-- Material provided follows --
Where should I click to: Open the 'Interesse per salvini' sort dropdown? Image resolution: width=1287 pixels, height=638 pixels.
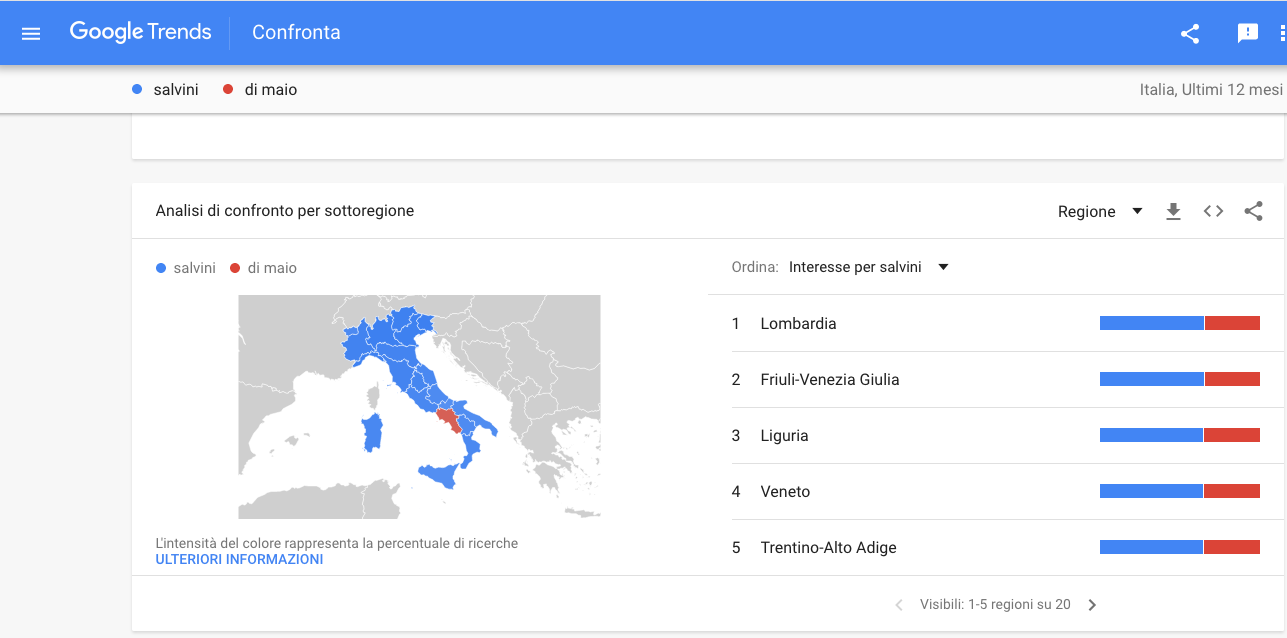click(x=868, y=267)
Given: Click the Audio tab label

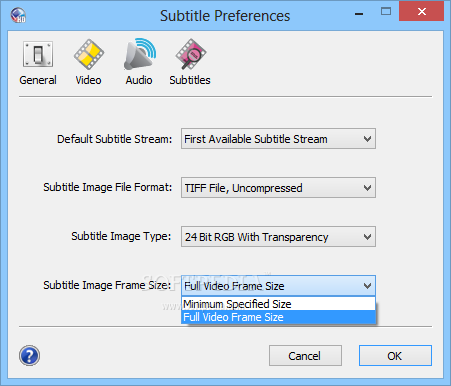Looking at the screenshot, I should pos(139,80).
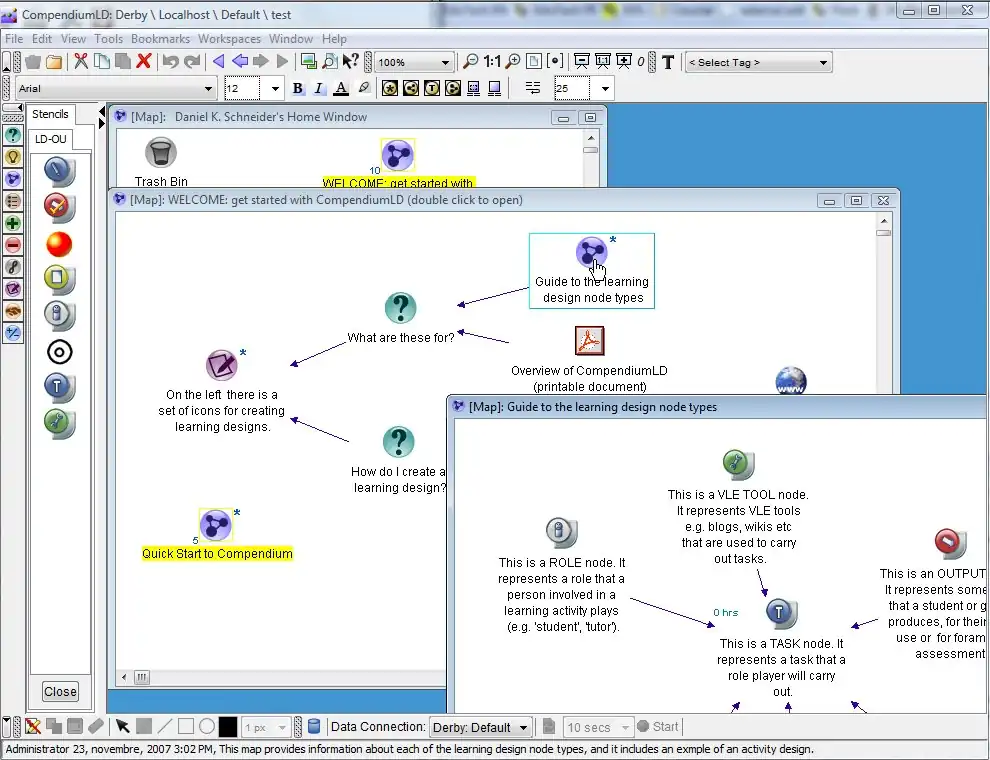
Task: Click the Close button in Stencils panel
Action: 60,691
-- Material provided concluded --
What you are asked to do: Set the pictures aside and transcribe the data above exactly.

Task result:
Where should I click to: Open the 'Interesse per salvini' sort dropdown? Image resolution: width=1287 pixels, height=638 pixels.
click(x=868, y=267)
Given: Click the Audio tab label

Looking at the screenshot, I should pos(139,80).
Task: Click the Close button in Stencils panel
Action: 60,691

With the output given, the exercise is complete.